When Sunday School was finished I went downstairs to see my mom and dad sitting there in church with my husband.  After giving hugs and kisses I turn around there is my cousin walking up to me to say hello.  It's a true blessing when I get to share my time with both my church family and my family.  Our little boys love each other and I just love every moment of it.  With our busy lives we really don't get to share our lives together but because of God, He's arranging time for those boys to be together.  At the end of the service, my son asks if they can come over.  That very second, my mind flashed to all the dishes on the counter, the bags of groceries still sitting on the kitchen table, I was pretty sure there were pretzel crumbs still on the floor from two nights before.   It was an ending of a very busy week.   Something came over me, normally I would have said "maybe another day" knowing I'd be extremely embarrassed from the mess but instead I said yes.  So here we are an hour later sitting at my dining room table laughing and enjoying each other while drinking our coffee....mom's drinking tea.  The mess was still there and a couple times I just had to shrug off that feeling and remember how much joy it was to just be with them. 

 After my company left, I found myself on the couch with the cat and dog cuddled up together sound asleep.  My husband was on one end of the couch and I on the other end both falling asleep.  I actually took a nap.  Then my son woke me up thrilled that his friend down the street was allowed to come over.  I was so happy for him because it's not very often that his friends come knocking for him.  Of course at that second, I thought about the mess that was in the boy's room.  I shrugged it off and just accepted that the mess was going to be there while he enjoyed his time with his friend.
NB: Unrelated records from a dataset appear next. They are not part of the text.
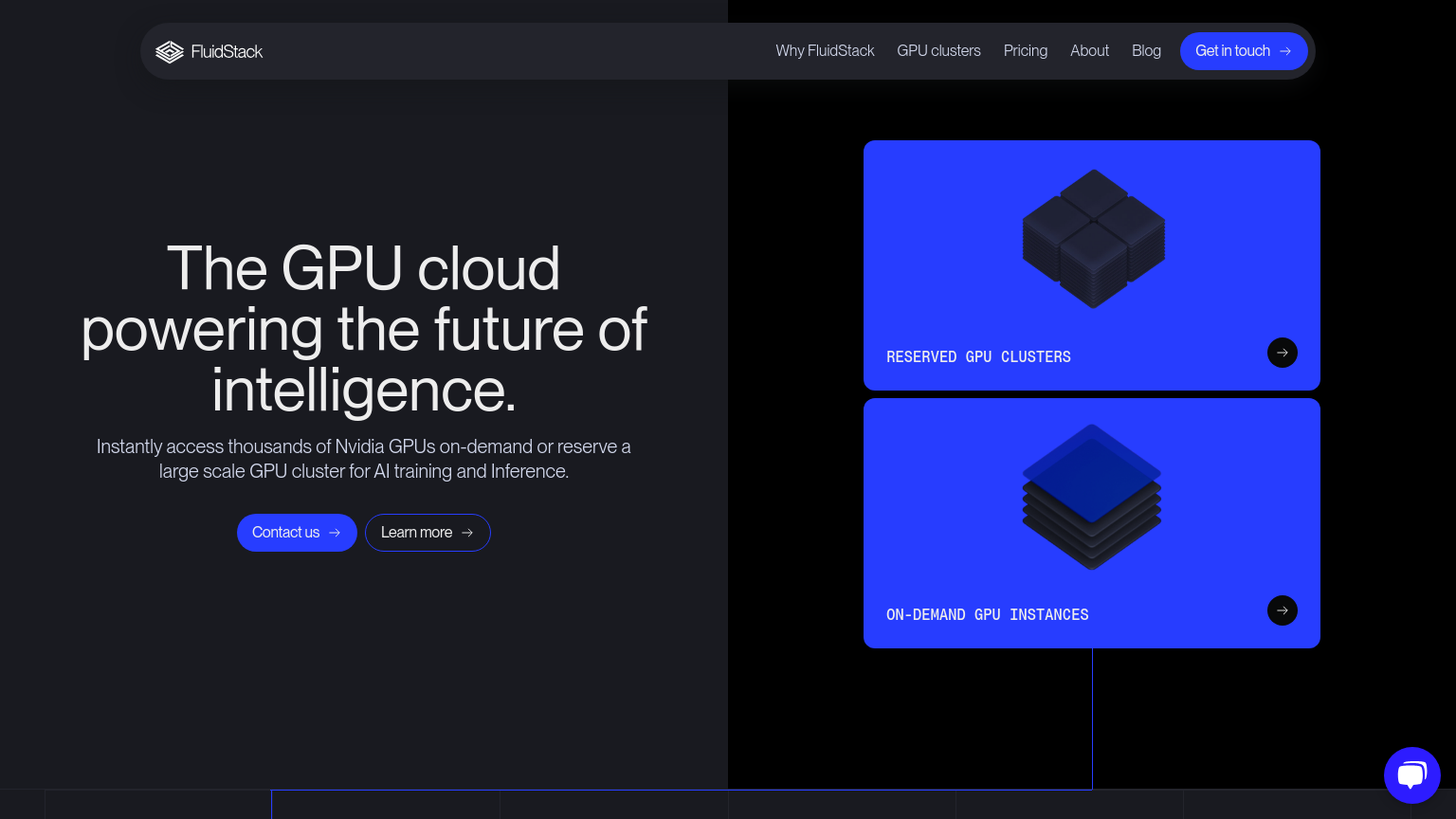
Task: Open the chat widget in the bottom corner
Action: coord(1412,775)
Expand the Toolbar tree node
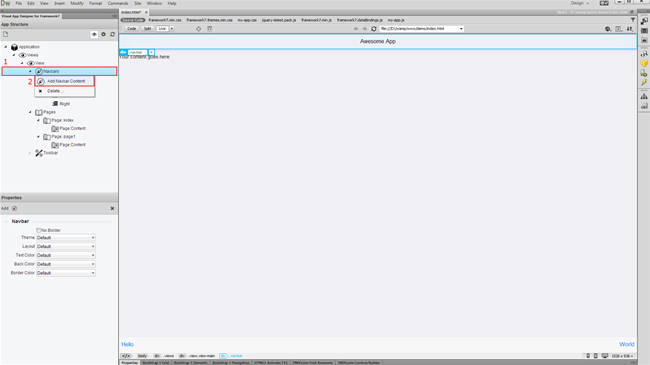The width and height of the screenshot is (650, 365). [30, 153]
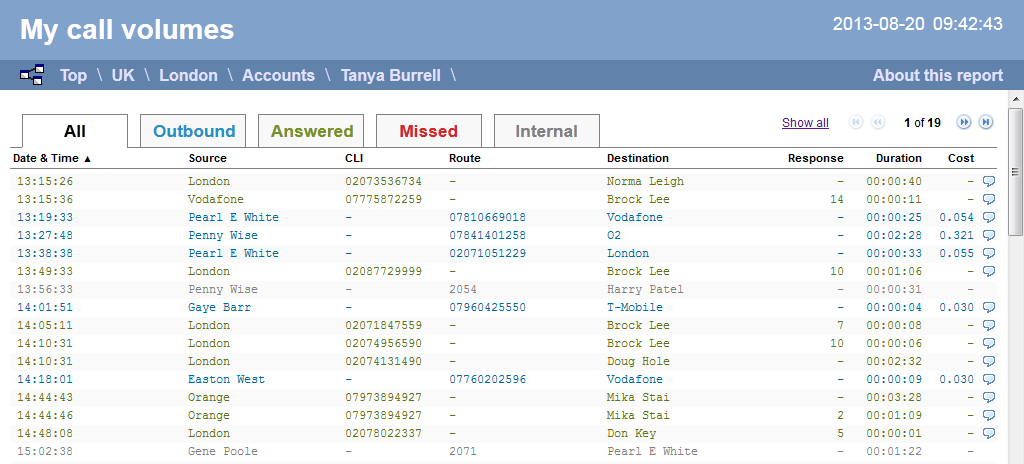Navigate to Accounts in the breadcrumb
Viewport: 1024px width, 464px height.
(278, 75)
Later on that evening when his friend went home, we took a walk down the street together.  When coming back I realized that my neighbor called.  I called her back and just right on the spot asked her to join me on my porch...knowing there was a mess still left in the kitchen and dinner was still to be made.  We talked about getting together on our porches all Summer and never did it.  

We sat together drinking our coffee and sharing what God has been doing for us all Summer.  It felt so good to be in the company of a friend.  The two of us had dinner on my porch and we laughed, talked and shed tears that we both tried to hide.  The both of us have so many things in common but there is one thing we really have in common, our love for Jesus and I think we both know that's something really special between us.   I let time and messes separate me from being with her and I can't take the Summer back.   I let the mess go and this was the perfect way to end a perfect day.  

As a new season approaches us and life gets even more busier with school days, I'm going to use yesterday as a great reminder to stop putting things off.  Stop saying no because of a few silly dishes and start saying yes.  The messes will always be there but the moments here on this earth will slip away with time and I won't even even realize how much I've missed out on those blessings.  So in the midst of my busy life I will make it my goal to always have at least two clean cups ready to share my time with whoever God will put in my path.